O Ibovespa, o principal índice de ações brasileiras, fechou em leve queda de 0,27%, aos 166.335 pontos.
Em Nova York, o S&P 500 perdeu 0,7% e o Nasdaq recuou 1,3%.
O índice europeu Stoxx 600 teve queda firme e o japonês Nikkei tombou mais de 2%.
No mercado de câmbio, o dólar fechou em alta de 0,4%, cotado a R$ 5,22.
O petróleo tipo Brent, referência global e brasileira de preços, subiu, cotado acima dos US$ 91,00, o barril.
O ouro recuou 1,2%, a US$ 4.420,00 a onça-troy.
As altas do petróleo e do minério de ferro impulsionaram ganhos nas ações da Petrobras (PETR3, PETR4) e da Vale (VALE3), e tentaram manter o Ibovespa em campo positivo.
No entanto, o demais ativos que compõem o índice amargaram a aversão a risco generalizada.

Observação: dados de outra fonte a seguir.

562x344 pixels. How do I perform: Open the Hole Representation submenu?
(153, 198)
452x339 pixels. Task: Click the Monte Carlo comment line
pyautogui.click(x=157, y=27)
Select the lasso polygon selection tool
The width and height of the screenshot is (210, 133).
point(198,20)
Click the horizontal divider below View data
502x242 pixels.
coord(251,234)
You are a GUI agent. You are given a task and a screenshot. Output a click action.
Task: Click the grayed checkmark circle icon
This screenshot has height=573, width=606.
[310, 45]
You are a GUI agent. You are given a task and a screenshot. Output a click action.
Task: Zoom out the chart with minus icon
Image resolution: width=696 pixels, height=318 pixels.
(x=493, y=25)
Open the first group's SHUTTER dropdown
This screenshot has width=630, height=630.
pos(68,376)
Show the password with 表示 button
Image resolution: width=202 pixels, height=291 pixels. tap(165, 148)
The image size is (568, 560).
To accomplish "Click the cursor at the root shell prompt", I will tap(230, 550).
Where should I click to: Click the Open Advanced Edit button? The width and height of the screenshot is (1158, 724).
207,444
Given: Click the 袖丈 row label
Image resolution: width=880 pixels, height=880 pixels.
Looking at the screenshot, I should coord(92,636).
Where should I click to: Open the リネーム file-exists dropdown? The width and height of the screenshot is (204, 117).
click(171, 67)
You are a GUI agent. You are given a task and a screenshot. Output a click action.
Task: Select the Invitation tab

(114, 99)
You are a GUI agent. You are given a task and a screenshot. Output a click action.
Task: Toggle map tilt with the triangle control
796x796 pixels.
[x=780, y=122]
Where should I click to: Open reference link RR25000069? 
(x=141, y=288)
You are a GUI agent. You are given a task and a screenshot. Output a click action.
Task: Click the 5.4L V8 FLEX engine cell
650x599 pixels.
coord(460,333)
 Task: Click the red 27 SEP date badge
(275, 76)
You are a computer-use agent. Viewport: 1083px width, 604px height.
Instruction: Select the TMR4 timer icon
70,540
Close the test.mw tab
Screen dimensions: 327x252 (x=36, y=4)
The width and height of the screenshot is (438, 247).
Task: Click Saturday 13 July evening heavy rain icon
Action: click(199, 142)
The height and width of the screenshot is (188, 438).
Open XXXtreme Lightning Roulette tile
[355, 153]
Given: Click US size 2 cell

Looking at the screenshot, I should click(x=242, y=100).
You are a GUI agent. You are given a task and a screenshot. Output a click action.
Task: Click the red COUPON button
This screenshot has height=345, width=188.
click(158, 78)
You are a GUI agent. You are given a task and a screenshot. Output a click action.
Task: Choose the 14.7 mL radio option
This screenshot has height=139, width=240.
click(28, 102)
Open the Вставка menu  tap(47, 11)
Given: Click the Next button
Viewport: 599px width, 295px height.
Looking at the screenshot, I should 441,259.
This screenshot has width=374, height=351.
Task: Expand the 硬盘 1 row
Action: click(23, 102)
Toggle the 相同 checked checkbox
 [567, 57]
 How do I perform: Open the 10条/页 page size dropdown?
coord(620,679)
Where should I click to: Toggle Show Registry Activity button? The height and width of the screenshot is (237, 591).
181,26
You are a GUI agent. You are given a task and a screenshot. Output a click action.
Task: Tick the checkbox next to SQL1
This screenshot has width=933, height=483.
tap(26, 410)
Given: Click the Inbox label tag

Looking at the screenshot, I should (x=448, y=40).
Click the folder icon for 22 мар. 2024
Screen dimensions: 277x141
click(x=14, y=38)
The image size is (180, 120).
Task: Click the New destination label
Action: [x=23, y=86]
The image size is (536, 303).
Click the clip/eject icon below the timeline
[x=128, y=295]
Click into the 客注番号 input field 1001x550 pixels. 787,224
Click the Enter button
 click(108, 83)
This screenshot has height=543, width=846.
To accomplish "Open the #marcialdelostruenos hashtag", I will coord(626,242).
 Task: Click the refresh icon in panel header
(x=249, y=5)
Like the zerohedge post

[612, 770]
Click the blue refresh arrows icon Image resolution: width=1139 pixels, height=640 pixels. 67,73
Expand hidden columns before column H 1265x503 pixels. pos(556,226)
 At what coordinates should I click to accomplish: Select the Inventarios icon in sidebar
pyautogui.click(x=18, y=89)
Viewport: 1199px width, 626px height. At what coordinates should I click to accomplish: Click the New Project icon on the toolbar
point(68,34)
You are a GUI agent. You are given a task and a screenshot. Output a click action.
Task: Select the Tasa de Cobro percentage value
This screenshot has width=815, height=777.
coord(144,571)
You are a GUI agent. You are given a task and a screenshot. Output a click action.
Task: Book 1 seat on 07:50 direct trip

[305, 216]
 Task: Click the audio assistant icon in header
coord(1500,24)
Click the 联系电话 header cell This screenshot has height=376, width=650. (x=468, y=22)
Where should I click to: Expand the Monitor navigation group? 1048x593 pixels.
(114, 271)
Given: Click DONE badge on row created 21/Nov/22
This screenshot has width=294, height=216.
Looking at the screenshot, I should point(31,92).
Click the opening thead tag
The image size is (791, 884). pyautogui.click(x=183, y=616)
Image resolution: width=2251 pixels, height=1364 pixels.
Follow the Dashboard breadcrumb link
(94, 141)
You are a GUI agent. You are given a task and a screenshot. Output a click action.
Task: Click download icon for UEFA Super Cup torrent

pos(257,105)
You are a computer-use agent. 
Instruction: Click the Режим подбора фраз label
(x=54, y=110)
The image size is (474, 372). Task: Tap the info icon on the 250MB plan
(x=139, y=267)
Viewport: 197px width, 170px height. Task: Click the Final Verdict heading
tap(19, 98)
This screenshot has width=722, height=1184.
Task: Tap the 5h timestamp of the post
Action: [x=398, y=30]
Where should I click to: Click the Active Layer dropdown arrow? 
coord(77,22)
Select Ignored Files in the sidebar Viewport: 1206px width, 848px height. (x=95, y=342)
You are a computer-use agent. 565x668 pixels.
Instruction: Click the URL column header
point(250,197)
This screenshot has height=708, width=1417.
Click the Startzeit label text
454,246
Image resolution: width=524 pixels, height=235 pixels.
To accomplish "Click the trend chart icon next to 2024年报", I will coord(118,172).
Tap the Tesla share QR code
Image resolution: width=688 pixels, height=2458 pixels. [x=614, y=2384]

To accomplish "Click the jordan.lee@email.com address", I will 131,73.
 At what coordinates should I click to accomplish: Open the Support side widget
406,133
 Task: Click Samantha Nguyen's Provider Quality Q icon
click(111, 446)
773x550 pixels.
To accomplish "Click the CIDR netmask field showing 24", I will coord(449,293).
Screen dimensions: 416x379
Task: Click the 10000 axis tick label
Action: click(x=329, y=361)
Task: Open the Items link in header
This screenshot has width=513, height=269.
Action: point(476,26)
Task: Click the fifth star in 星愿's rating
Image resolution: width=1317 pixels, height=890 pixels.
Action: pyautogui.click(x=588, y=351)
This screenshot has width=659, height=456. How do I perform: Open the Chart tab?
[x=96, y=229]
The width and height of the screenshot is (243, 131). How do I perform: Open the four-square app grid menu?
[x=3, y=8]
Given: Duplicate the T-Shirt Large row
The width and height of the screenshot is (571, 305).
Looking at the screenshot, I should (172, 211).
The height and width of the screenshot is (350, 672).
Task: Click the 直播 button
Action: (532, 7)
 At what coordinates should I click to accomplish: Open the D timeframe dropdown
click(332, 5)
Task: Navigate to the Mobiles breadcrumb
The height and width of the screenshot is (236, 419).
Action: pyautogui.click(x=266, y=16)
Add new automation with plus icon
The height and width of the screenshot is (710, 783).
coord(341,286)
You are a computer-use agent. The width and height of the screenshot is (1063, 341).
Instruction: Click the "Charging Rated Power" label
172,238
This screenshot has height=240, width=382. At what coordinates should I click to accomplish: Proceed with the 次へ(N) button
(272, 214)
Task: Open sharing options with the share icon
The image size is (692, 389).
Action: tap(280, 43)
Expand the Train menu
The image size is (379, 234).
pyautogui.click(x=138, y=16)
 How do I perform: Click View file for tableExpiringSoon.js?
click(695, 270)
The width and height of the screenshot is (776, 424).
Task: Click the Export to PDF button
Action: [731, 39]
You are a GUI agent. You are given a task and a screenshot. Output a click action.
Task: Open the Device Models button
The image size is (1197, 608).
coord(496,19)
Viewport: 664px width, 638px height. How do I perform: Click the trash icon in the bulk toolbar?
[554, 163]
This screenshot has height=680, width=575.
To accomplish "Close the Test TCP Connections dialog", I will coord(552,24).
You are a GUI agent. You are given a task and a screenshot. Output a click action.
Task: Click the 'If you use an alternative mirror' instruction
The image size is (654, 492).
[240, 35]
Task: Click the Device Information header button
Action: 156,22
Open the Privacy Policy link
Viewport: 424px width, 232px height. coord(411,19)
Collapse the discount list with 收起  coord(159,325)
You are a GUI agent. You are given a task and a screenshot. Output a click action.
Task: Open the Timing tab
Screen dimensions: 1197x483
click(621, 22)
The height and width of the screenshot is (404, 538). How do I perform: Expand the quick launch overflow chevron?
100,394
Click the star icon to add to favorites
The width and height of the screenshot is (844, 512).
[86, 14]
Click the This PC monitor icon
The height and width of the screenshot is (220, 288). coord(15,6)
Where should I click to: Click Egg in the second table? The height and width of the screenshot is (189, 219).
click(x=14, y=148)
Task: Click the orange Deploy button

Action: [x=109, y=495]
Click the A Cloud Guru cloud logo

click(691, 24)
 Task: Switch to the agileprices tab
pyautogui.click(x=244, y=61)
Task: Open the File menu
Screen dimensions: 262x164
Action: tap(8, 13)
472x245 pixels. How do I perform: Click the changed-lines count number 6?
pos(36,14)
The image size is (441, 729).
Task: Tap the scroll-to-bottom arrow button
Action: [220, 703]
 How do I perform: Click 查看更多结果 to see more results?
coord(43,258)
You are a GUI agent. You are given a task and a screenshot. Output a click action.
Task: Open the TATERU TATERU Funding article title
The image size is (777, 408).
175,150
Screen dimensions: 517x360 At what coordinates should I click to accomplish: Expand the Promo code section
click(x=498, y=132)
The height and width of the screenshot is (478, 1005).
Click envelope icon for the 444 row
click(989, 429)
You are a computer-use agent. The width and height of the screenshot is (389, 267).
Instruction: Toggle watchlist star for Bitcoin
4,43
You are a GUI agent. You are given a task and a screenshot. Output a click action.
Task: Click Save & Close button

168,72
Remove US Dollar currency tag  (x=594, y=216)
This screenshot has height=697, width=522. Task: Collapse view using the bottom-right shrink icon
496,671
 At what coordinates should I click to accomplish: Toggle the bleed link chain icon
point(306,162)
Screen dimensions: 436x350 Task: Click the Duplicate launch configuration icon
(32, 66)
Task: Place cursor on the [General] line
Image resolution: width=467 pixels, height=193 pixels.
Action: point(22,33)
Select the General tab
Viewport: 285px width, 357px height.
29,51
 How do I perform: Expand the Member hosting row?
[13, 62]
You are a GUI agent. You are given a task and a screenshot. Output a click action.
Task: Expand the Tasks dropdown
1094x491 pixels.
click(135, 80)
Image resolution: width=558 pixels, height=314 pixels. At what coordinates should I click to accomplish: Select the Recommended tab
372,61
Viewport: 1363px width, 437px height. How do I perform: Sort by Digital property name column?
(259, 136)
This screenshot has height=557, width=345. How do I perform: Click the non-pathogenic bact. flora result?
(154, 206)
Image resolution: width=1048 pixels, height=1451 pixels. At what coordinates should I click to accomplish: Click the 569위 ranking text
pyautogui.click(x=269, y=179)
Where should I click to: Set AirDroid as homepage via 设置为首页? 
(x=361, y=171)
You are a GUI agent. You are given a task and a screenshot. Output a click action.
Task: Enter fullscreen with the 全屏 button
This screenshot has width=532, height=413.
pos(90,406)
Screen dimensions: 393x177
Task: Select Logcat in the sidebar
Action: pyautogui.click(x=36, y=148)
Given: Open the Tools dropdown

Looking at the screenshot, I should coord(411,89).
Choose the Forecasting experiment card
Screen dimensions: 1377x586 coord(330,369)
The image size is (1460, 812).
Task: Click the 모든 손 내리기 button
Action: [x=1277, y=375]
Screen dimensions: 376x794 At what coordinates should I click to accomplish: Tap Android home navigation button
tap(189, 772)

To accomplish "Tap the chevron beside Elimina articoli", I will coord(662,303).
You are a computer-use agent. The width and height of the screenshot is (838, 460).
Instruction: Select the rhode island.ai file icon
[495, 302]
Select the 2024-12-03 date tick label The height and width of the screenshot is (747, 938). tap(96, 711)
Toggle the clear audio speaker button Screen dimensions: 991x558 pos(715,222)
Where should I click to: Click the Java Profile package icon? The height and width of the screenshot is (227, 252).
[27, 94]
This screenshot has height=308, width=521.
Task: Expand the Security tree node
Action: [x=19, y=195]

Durante boa parte do pregão, os papéis das duas companhias com maior peso no índice registraram valorização significativa de mais de 1%, ajudando a manter o Ibovespa próximo da estabilidade.
No entanto perderam fôlego: Vale subiu 0,2% e o preferencial da Petrobras (o mais negociado) ganhou 0,7%.
Alta dos juros de longo prazo no mundo Há muitas incertezas sobre o que esperar do Federal Reserve (Fed, o banco central dos EUA) na próxima reunião, em setembro.
Agora, porém, as atenções de voltam para outra taxa de juros: a dos títulos com vencimento de 10 anos ou mais.